%%

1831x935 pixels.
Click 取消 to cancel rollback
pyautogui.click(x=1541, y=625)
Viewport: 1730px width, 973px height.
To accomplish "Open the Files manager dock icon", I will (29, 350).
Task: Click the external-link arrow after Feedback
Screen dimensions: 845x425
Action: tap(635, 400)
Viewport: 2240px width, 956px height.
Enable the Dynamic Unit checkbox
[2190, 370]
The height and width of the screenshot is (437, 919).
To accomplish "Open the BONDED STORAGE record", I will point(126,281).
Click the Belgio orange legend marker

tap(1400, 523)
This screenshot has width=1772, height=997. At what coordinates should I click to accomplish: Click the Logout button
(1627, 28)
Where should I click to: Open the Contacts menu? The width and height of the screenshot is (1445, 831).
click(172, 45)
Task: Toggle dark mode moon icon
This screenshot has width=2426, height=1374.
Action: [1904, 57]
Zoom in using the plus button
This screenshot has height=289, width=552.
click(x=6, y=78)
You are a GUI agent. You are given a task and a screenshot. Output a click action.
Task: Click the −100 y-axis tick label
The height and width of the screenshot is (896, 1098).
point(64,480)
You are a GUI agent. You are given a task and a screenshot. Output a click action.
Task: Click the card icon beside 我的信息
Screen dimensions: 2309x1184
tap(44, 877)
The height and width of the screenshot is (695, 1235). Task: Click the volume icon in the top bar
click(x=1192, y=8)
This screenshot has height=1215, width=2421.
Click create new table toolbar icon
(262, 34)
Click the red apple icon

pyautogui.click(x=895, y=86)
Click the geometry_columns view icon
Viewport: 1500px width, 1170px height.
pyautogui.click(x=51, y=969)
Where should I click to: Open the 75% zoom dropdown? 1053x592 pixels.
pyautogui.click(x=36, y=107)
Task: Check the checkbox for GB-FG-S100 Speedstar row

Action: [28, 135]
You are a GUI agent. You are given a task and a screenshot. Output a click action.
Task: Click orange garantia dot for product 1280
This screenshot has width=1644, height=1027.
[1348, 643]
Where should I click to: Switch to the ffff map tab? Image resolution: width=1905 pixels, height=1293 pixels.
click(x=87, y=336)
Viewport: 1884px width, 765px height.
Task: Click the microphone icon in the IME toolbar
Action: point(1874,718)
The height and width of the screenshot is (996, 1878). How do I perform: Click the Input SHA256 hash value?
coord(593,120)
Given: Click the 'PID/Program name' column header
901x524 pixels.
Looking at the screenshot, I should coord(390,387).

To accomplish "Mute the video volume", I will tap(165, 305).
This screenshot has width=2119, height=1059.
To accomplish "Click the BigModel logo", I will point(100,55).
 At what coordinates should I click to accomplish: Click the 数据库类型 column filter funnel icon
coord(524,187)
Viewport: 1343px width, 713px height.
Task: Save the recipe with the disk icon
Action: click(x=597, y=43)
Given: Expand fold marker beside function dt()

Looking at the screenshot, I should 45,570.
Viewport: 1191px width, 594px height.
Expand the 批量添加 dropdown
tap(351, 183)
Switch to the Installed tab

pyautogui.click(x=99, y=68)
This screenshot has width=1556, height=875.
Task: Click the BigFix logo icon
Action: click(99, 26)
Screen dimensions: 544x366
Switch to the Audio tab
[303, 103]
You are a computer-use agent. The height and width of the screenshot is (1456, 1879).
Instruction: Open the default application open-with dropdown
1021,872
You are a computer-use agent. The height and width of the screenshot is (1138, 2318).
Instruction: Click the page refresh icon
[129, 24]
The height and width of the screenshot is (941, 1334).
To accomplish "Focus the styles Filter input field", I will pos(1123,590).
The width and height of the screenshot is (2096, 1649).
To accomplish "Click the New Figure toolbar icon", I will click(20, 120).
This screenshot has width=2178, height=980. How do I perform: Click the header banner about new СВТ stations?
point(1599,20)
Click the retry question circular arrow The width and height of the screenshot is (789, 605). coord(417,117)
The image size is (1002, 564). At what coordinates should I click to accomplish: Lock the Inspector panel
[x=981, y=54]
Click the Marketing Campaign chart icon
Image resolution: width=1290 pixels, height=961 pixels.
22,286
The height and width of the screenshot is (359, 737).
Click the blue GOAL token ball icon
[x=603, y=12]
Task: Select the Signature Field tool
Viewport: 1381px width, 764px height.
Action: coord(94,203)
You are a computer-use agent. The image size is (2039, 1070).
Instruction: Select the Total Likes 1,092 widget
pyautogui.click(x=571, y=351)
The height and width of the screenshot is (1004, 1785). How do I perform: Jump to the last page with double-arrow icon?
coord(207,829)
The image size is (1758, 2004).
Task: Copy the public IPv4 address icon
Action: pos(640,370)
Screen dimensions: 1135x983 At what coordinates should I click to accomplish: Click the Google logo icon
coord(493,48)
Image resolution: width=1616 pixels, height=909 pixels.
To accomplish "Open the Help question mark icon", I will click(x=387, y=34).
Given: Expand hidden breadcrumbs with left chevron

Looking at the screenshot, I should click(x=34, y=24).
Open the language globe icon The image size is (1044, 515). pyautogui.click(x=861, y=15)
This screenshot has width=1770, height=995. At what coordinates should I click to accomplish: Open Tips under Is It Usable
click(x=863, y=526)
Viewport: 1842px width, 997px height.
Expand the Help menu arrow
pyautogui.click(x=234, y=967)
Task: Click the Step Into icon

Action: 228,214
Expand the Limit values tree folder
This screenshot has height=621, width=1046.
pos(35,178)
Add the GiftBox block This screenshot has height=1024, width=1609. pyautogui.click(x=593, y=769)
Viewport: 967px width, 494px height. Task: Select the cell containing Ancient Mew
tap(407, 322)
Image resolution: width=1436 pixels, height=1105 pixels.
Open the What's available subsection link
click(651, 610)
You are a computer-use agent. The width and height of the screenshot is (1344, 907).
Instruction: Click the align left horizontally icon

%%

• [Activity] Copy the material above verbatim.

• [Answer to the exercise]
1831x935 pixels.
Click 取消 to cancel rollback
pyautogui.click(x=1541, y=625)
Viewport: 1730px width, 973px height.
To accomplish "Open the Files manager dock icon", I will (29, 350).
Task: Click the external-link arrow after Feedback
Screen dimensions: 845x425
Action: tap(635, 400)
Viewport: 2240px width, 956px height.
Enable the Dynamic Unit checkbox
[2190, 370]
The height and width of the screenshot is (437, 919).
To accomplish "Open the BONDED STORAGE record", I will point(126,281).
Click the Belgio orange legend marker

tap(1400, 523)
This screenshot has width=1772, height=997. At what coordinates should I click to accomplish: Click the Logout button
(1627, 28)
Where should I click to: Open the Contacts menu? The width and height of the screenshot is (1445, 831).
click(172, 45)
Task: Toggle dark mode moon icon
This screenshot has width=2426, height=1374.
Action: [1904, 57]
Zoom in using the plus button
This screenshot has height=289, width=552.
click(x=6, y=78)
You are a GUI agent. You are given a task and a screenshot. Output a click action.
Task: Click the −100 y-axis tick label
The height and width of the screenshot is (896, 1098).
point(64,480)
You are a GUI agent. You are given a task and a screenshot. Output a click action.
Task: Click the card icon beside 我的信息
Screen dimensions: 2309x1184
tap(44, 877)
The height and width of the screenshot is (695, 1235). Task: Click the volume icon in the top bar
click(x=1192, y=8)
This screenshot has height=1215, width=2421.
Click create new table toolbar icon
(262, 34)
Click the red apple icon

pyautogui.click(x=895, y=86)
Click the geometry_columns view icon
Viewport: 1500px width, 1170px height.
pyautogui.click(x=51, y=969)
Where should I click to: Open the 75% zoom dropdown? 1053x592 pixels.
pyautogui.click(x=36, y=107)
Task: Check the checkbox for GB-FG-S100 Speedstar row

Action: [28, 135]
You are a GUI agent. You are given a task and a screenshot. Output a click action.
Task: Click orange garantia dot for product 1280
This screenshot has width=1644, height=1027.
[1348, 643]
Where should I click to: Switch to the ffff map tab? Image resolution: width=1905 pixels, height=1293 pixels.
click(x=87, y=336)
Viewport: 1884px width, 765px height.
Task: Click the microphone icon in the IME toolbar
Action: point(1874,718)
The height and width of the screenshot is (996, 1878). How do I perform: Click the Input SHA256 hash value?
coord(593,120)
Given: Click the 'PID/Program name' column header
901x524 pixels.
Looking at the screenshot, I should coord(390,387).

To accomplish "Mute the video volume", I will tap(165, 305).
This screenshot has width=2119, height=1059.
To accomplish "Click the BigModel logo", I will point(100,55).
 At what coordinates should I click to accomplish: Click the 数据库类型 column filter funnel icon
coord(524,187)
Viewport: 1343px width, 713px height.
Task: Save the recipe with the disk icon
Action: click(x=597, y=43)
Given: Expand fold marker beside function dt()

Looking at the screenshot, I should 45,570.
Viewport: 1191px width, 594px height.
Expand the 批量添加 dropdown
tap(351, 183)
Switch to the Installed tab

pyautogui.click(x=99, y=68)
This screenshot has width=1556, height=875.
Task: Click the BigFix logo icon
Action: click(99, 26)
Screen dimensions: 544x366
Switch to the Audio tab
[303, 103]
You are a computer-use agent. The height and width of the screenshot is (1456, 1879).
Instruction: Open the default application open-with dropdown
1021,872
You are a computer-use agent. The height and width of the screenshot is (1138, 2318).
Instruction: Click the page refresh icon
[129, 24]
The height and width of the screenshot is (941, 1334).
To accomplish "Focus the styles Filter input field", I will pos(1123,590).
The width and height of the screenshot is (2096, 1649).
To accomplish "Click the New Figure toolbar icon", I will click(20, 120).
This screenshot has width=2178, height=980. How do I perform: Click the header banner about new СВТ stations?
point(1599,20)
Click the retry question circular arrow The width and height of the screenshot is (789, 605). coord(417,117)
The image size is (1002, 564). At what coordinates should I click to accomplish: Lock the Inspector panel
[x=981, y=54]
Click the Marketing Campaign chart icon
Image resolution: width=1290 pixels, height=961 pixels.
22,286
The height and width of the screenshot is (359, 737).
Click the blue GOAL token ball icon
[x=603, y=12]
Task: Select the Signature Field tool
Viewport: 1381px width, 764px height.
Action: coord(94,203)
You are a computer-use agent. The image size is (2039, 1070).
Instruction: Select the Total Likes 1,092 widget
pyautogui.click(x=571, y=351)
The height and width of the screenshot is (1004, 1785). How do I perform: Jump to the last page with double-arrow icon?
coord(207,829)
The image size is (1758, 2004).
Task: Copy the public IPv4 address icon
Action: pos(640,370)
Screen dimensions: 1135x983 At what coordinates should I click to accomplish: Click the Google logo icon
coord(493,48)
Image resolution: width=1616 pixels, height=909 pixels.
To accomplish "Open the Help question mark icon", I will click(x=387, y=34).
Given: Expand hidden breadcrumbs with left chevron

Looking at the screenshot, I should click(x=34, y=24).
Open the language globe icon The image size is (1044, 515). pyautogui.click(x=861, y=15)
This screenshot has width=1770, height=995. At what coordinates should I click to accomplish: Open Tips under Is It Usable
click(x=863, y=526)
Viewport: 1842px width, 997px height.
Expand the Help menu arrow
pyautogui.click(x=234, y=967)
Task: Click the Step Into icon

Action: 228,214
Expand the Limit values tree folder
This screenshot has height=621, width=1046.
pos(35,178)
Add the GiftBox block This screenshot has height=1024, width=1609. pyautogui.click(x=593, y=769)
Viewport: 967px width, 494px height. Task: Select the cell containing Ancient Mew
tap(407, 322)
Image resolution: width=1436 pixels, height=1105 pixels.
Open the What's available subsection link
click(651, 610)
You are a computer-use agent. The width and height of the screenshot is (1344, 907).
Instruction: Click the align left horizontally icon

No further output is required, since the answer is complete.